Jun Qiang, Fanyi Tao, Jie He, Lanyi Sun, Pao Xu, Wenjin Bao

Abstract

Genetically improved farmed tilapia (GIFT, Oreochromis niloticus) are susceptible to infection by Streptococcus iniae when maintained in modern intensive culture systems. GIFT are commercially important fishes that are cultured widely in southern China. The role of microRNAs (miRNAs) in the regulatory response of GIFT to S. iniae infection has been underestimated and has not yet been well studied. Head kidney has an important immune function in teleost fishes. The main aim of this study was to determine the possible function of miRNAs in head kidney of S. iniae-infected GIFT. MiRNAs are small, non-coding RNAs that regulate gene expression by binding to the 3'-untranslated regions of their target mRNAs. MiRNAs are known to regulate immune-regulated signaling and inflammatory response pathways. High-throughput deep sequencing of two libraries (control group [CO] and infected group [IN]) of RNA extracted from GIFT head kidney tissues generated 12,089,630 (CO) and 12,624,975 (IN) clean reads. Bioinformatics analysis identified 1736 and 1729 conserved miRNAs and 164 and 165 novel miRNAs in the CO and IN libraries, respectively.
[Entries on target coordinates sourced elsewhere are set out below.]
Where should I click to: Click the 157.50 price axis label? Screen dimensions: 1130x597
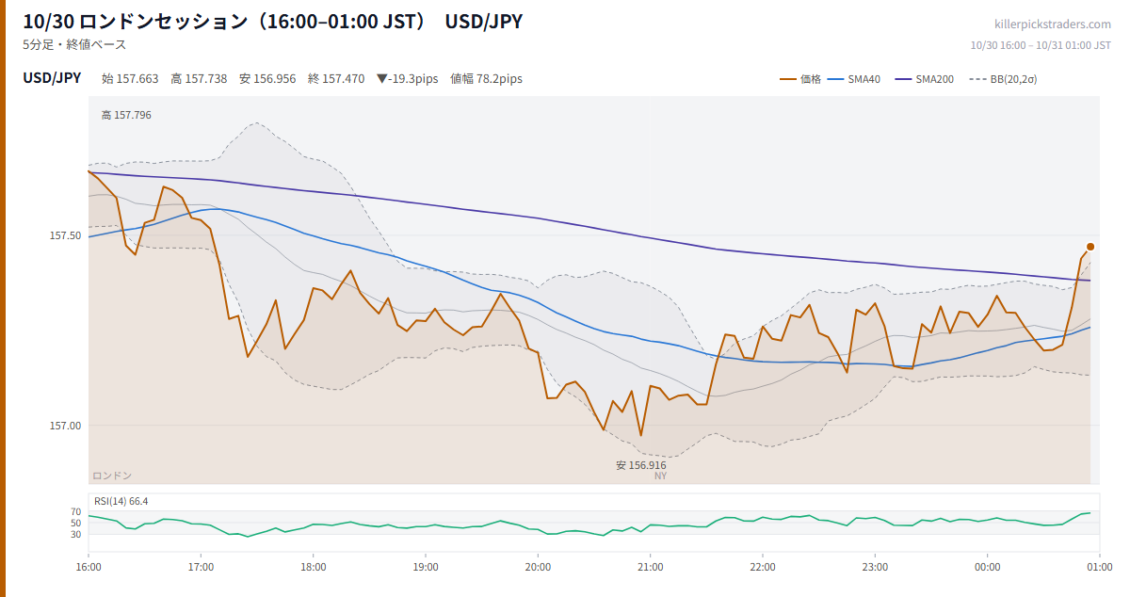[x=65, y=235]

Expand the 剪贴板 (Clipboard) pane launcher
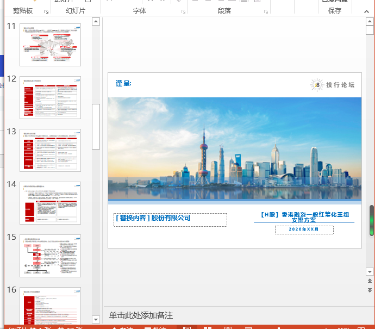coord(47,11)
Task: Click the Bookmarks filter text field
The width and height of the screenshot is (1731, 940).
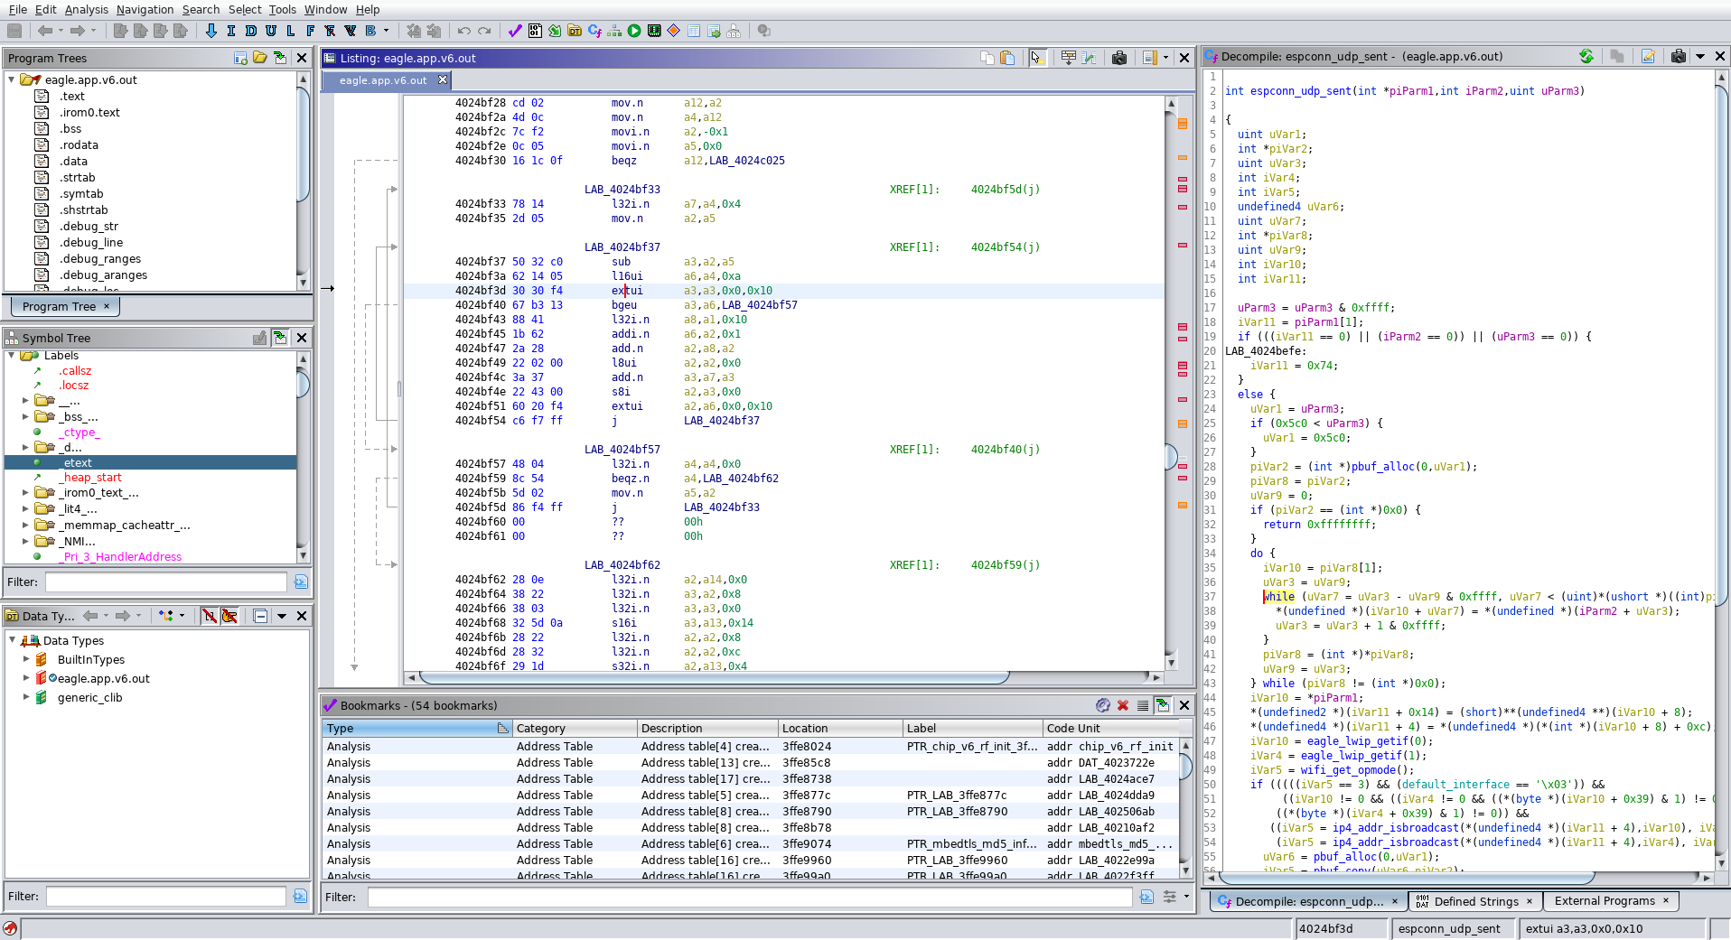Action: point(748,897)
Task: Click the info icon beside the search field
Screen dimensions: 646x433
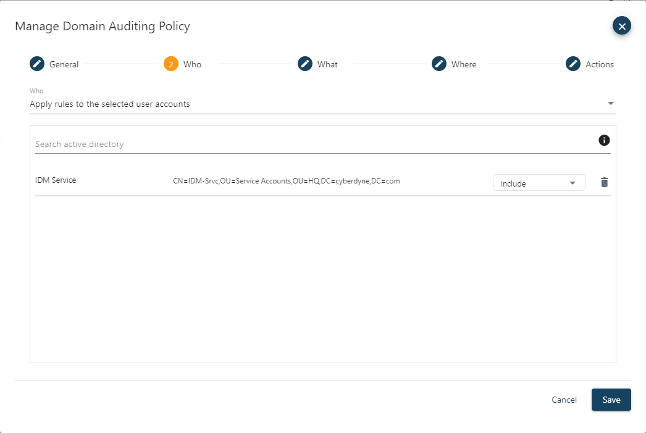Action: [x=604, y=140]
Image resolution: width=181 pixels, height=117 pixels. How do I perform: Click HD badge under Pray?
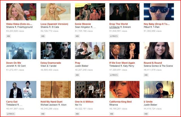(x=77, y=75)
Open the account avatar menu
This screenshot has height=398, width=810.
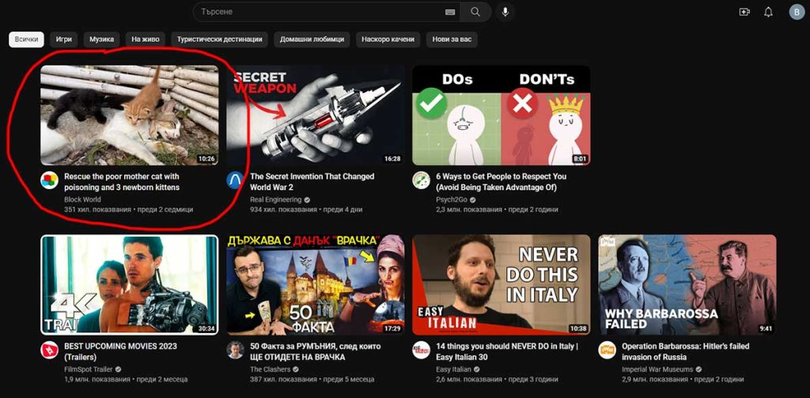point(796,12)
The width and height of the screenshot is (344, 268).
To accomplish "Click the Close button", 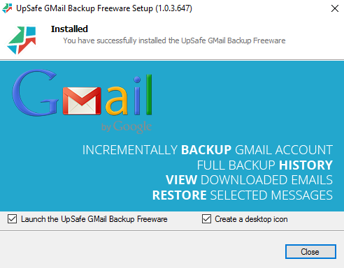I will [310, 251].
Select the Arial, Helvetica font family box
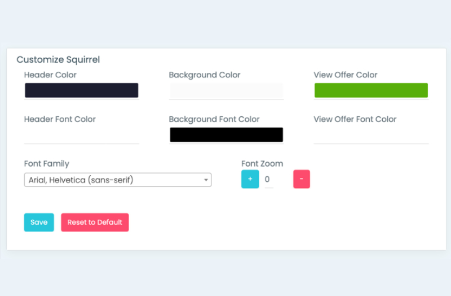The width and height of the screenshot is (451, 296). tap(118, 180)
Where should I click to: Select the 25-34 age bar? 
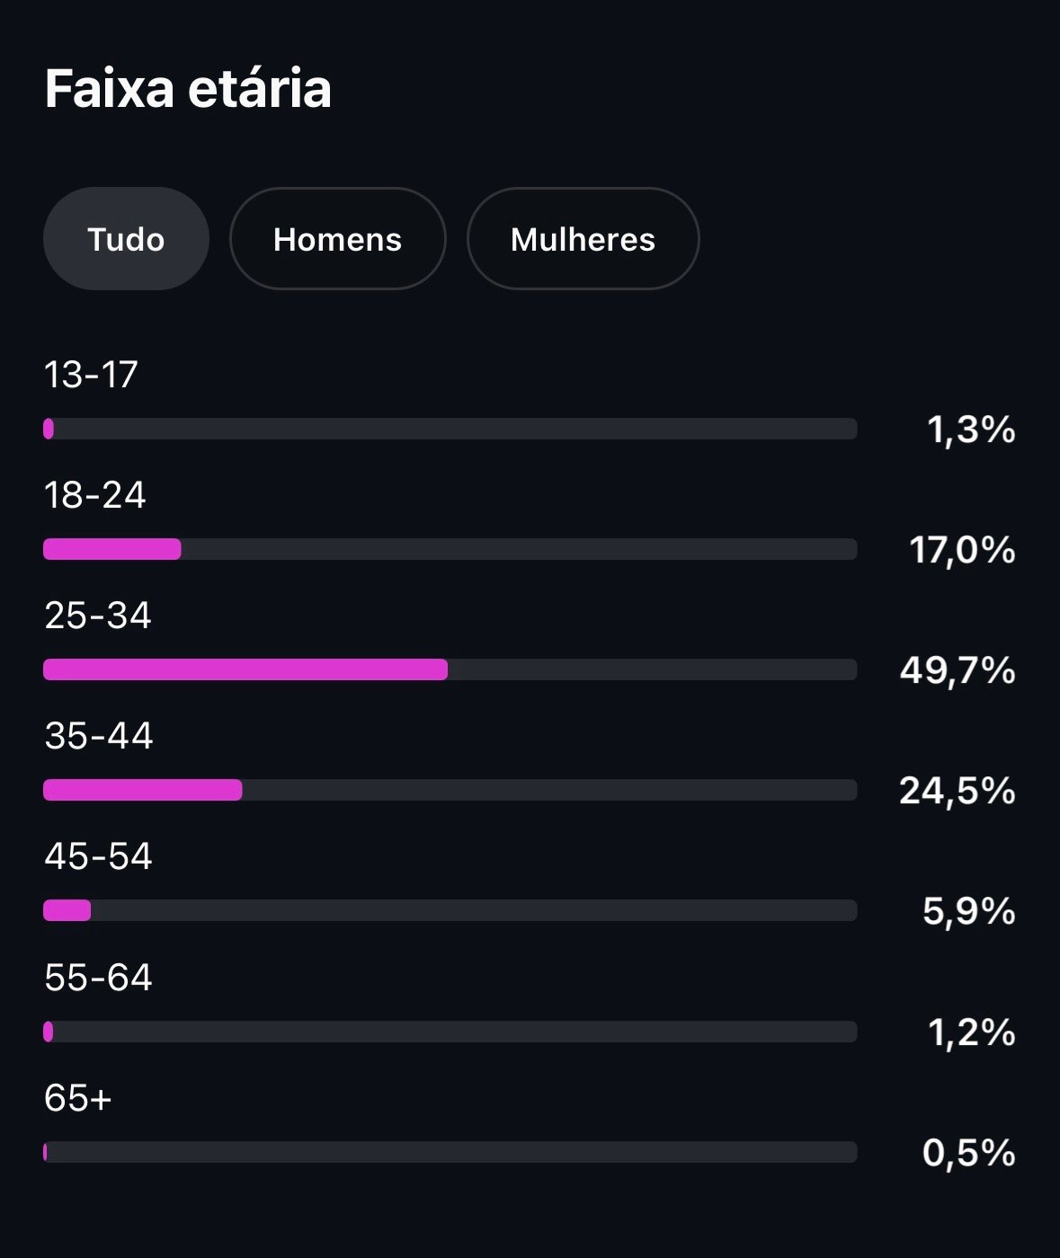pos(450,669)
Three miRNAs (miR-310-3p, miR-92, and miR-127) were found to be up-regulated and four miRNAs (miR-92d-3p, miR-375-5p, miR-146-3p, and miR-694) were found to be down-regulated in the S. iniae-infected GIFT. The expressions of these miRNAs were verified by quantitative real-time PCR. RNAhybrid and TargetScan were used to identify complementary miRNA and mRNA target sites, and the Gene Ontology and Kyoto Encyclopedia of Genes and Genomes databases were used to annotate and predict potential downstream regulation of biological pathways. Seven target genes, which encode immune-related proteins (complement C3, cytidine deaminase, regulator of G-protein Rgs22, mitogen-activated protein kinase Mapk1, metabotropic glutamate receptorm GluR8, calcium-sensing receptor CaSR, and microtubule-associated protein Map1S) were predicted to play crucial roles in the GIFT response to S. iniae infection. S. iniae outbreaks have hindered the development of the tilapia industry in China. Understanding the miRNA transcriptome of S. iniae-infected GIFT is important for exploring the immune responses regulated by miRNAs as well as for studying novel regulated networks to prevent and treat S. iniae infections in the future.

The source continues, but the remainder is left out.